* **What you should do**
Return all of the entries, keeping every word and mark as it is.
Start of Block
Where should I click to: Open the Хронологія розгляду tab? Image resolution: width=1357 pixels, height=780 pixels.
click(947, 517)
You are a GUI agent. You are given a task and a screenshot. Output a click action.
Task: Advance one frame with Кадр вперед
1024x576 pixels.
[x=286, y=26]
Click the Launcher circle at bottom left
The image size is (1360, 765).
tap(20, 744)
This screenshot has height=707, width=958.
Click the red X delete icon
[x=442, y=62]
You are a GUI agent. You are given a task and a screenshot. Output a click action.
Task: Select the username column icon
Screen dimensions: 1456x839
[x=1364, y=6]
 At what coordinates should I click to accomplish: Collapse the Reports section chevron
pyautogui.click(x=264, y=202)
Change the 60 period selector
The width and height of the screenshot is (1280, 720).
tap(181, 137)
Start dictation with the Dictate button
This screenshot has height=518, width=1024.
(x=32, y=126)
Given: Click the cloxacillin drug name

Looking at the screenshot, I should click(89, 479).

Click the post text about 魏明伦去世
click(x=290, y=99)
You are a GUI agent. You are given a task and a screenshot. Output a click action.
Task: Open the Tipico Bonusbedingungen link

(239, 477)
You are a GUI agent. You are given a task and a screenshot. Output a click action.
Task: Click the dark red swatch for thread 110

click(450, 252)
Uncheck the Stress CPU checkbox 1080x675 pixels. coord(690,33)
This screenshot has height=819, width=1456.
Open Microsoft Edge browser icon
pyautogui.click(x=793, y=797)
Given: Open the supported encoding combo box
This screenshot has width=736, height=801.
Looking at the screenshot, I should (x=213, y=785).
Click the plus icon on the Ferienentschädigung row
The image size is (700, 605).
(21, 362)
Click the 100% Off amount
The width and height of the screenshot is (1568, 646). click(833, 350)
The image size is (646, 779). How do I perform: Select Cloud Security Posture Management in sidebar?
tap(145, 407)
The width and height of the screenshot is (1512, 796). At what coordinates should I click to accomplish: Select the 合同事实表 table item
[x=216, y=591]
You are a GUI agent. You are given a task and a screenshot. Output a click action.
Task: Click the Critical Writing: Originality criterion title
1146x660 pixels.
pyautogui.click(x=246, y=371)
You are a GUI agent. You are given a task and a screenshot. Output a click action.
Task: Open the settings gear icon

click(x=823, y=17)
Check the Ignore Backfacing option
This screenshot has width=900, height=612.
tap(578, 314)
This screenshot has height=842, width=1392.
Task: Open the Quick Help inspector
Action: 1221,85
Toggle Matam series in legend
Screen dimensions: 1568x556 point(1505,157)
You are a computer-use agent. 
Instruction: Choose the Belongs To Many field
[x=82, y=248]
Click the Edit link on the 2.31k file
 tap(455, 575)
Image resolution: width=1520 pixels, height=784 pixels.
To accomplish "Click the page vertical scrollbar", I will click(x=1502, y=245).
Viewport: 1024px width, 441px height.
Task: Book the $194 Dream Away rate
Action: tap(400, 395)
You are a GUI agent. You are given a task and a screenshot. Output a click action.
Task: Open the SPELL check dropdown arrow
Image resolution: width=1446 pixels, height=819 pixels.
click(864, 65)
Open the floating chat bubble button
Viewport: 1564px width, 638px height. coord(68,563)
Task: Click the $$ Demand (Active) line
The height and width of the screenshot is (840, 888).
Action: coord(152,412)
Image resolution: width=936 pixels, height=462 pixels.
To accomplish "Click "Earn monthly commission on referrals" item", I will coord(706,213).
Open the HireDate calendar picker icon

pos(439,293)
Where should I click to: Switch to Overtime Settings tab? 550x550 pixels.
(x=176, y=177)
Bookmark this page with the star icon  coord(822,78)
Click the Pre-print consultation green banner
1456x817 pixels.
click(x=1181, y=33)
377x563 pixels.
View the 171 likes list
End of Block
* **Answer section**
Where should I click to: Open the Хронологія розгляду tab? Image resolution: width=1357 pixels, height=780 pixels.
click(947, 517)
You are a GUI agent. You are given a task and a screenshot. Output a click action.
Task: Advance one frame with Кадр вперед
1024x576 pixels.
[x=286, y=26]
Click the Launcher circle at bottom left
The image size is (1360, 765).
tap(20, 744)
This screenshot has height=707, width=958.
Click the red X delete icon
[x=442, y=62]
You are a GUI agent. You are given a task and a screenshot. Output a click action.
Task: Select the username column icon
Screen dimensions: 1456x839
[x=1364, y=6]
 At what coordinates should I click to accomplish: Collapse the Reports section chevron
pyautogui.click(x=264, y=202)
Change the 60 period selector
The width and height of the screenshot is (1280, 720).
tap(181, 137)
Start dictation with the Dictate button
This screenshot has height=518, width=1024.
(x=32, y=126)
Given: Click the cloxacillin drug name

Looking at the screenshot, I should click(89, 479).

Click the post text about 魏明伦去世
click(x=290, y=99)
You are a GUI agent. You are given a task and a screenshot. Output a click action.
Task: Open the Tipico Bonusbedingungen link

(239, 477)
You are a GUI agent. You are given a task and a screenshot. Output a click action.
Task: Click the dark red swatch for thread 110

click(450, 252)
Uncheck the Stress CPU checkbox 1080x675 pixels. coord(690,33)
This screenshot has height=819, width=1456.
Open Microsoft Edge browser icon
pyautogui.click(x=793, y=797)
Given: Open the supported encoding combo box
This screenshot has width=736, height=801.
Looking at the screenshot, I should (x=213, y=785).
Click the plus icon on the Ferienentschädigung row
The image size is (700, 605).
(21, 362)
Click the 100% Off amount
The width and height of the screenshot is (1568, 646). click(833, 350)
The image size is (646, 779). How do I perform: Select Cloud Security Posture Management in sidebar?
tap(145, 407)
The width and height of the screenshot is (1512, 796). At what coordinates should I click to accomplish: Select the 合同事实表 table item
[x=216, y=591]
You are a GUI agent. You are given a task and a screenshot. Output a click action.
Task: Click the Critical Writing: Originality criterion title
1146x660 pixels.
pyautogui.click(x=246, y=371)
You are a GUI agent. You are given a task and a screenshot. Output a click action.
Task: Open the settings gear icon

click(x=823, y=17)
Check the Ignore Backfacing option
This screenshot has width=900, height=612.
tap(578, 314)
This screenshot has height=842, width=1392.
Task: Open the Quick Help inspector
Action: 1221,85
Toggle Matam series in legend
Screen dimensions: 1568x556 point(1505,157)
You are a computer-use agent. 
Instruction: Choose the Belongs To Many field
[x=82, y=248]
Click the Edit link on the 2.31k file
 tap(455, 575)
Image resolution: width=1520 pixels, height=784 pixels.
To accomplish "Click the page vertical scrollbar", I will click(x=1502, y=245).
Viewport: 1024px width, 441px height.
Task: Book the $194 Dream Away rate
Action: tap(400, 395)
You are a GUI agent. You are given a task and a screenshot. Output a click action.
Task: Open the SPELL check dropdown arrow
Image resolution: width=1446 pixels, height=819 pixels.
click(864, 65)
Open the floating chat bubble button
Viewport: 1564px width, 638px height. coord(68,563)
Task: Click the $$ Demand (Active) line
The height and width of the screenshot is (840, 888).
Action: coord(152,412)
Image resolution: width=936 pixels, height=462 pixels.
To accomplish "Click "Earn monthly commission on referrals" item", I will coord(706,213).
Open the HireDate calendar picker icon

pos(439,293)
Where should I click to: Switch to Overtime Settings tab? 550x550 pixels.
(x=176, y=177)
Bookmark this page with the star icon  coord(822,78)
Click the Pre-print consultation green banner
1456x817 pixels.
click(x=1181, y=33)
377x563 pixels.
View the 171 likes list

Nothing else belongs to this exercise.